Segment Open
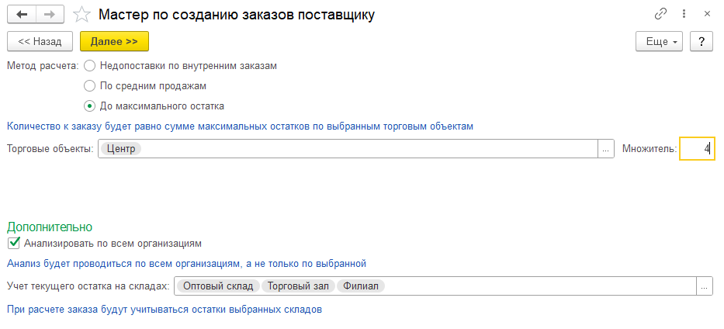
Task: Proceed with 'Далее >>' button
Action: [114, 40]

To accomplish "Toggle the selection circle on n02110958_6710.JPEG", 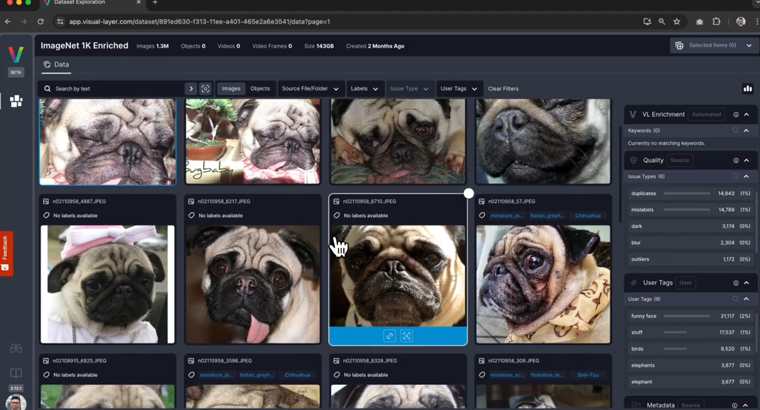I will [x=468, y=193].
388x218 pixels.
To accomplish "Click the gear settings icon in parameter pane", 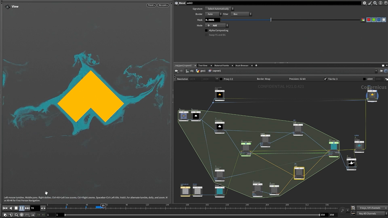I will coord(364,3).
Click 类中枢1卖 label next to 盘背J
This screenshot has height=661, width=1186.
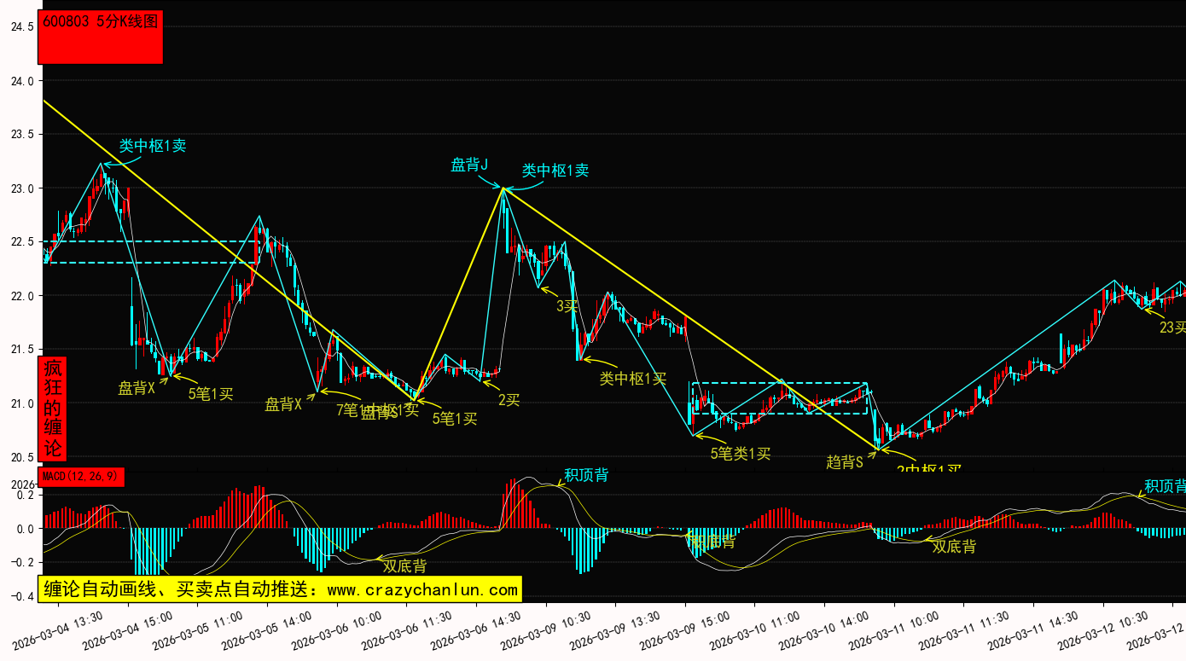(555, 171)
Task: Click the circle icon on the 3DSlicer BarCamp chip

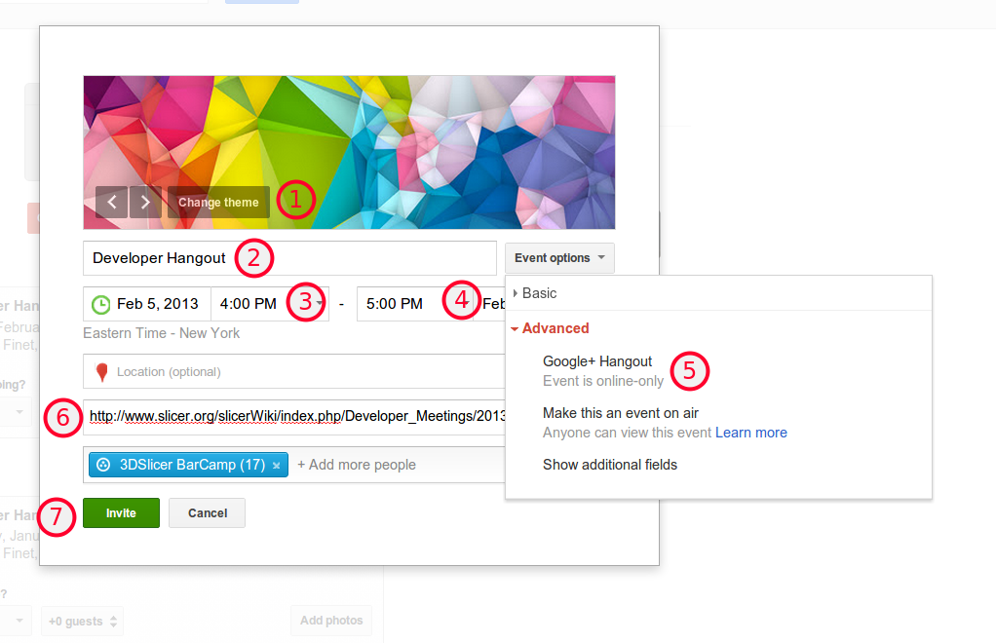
Segment Closed
Pictures are not part of the copy. Extract exactly the lines from the line containing "Click 类中枢1卖 label next to 盘背J" through the final line of the entries above, both included.

Click 类中枢1卖 label next to 盘背J
This screenshot has height=661, width=1186.
(555, 171)
Task: Click the circle icon on the 3DSlicer BarCamp chip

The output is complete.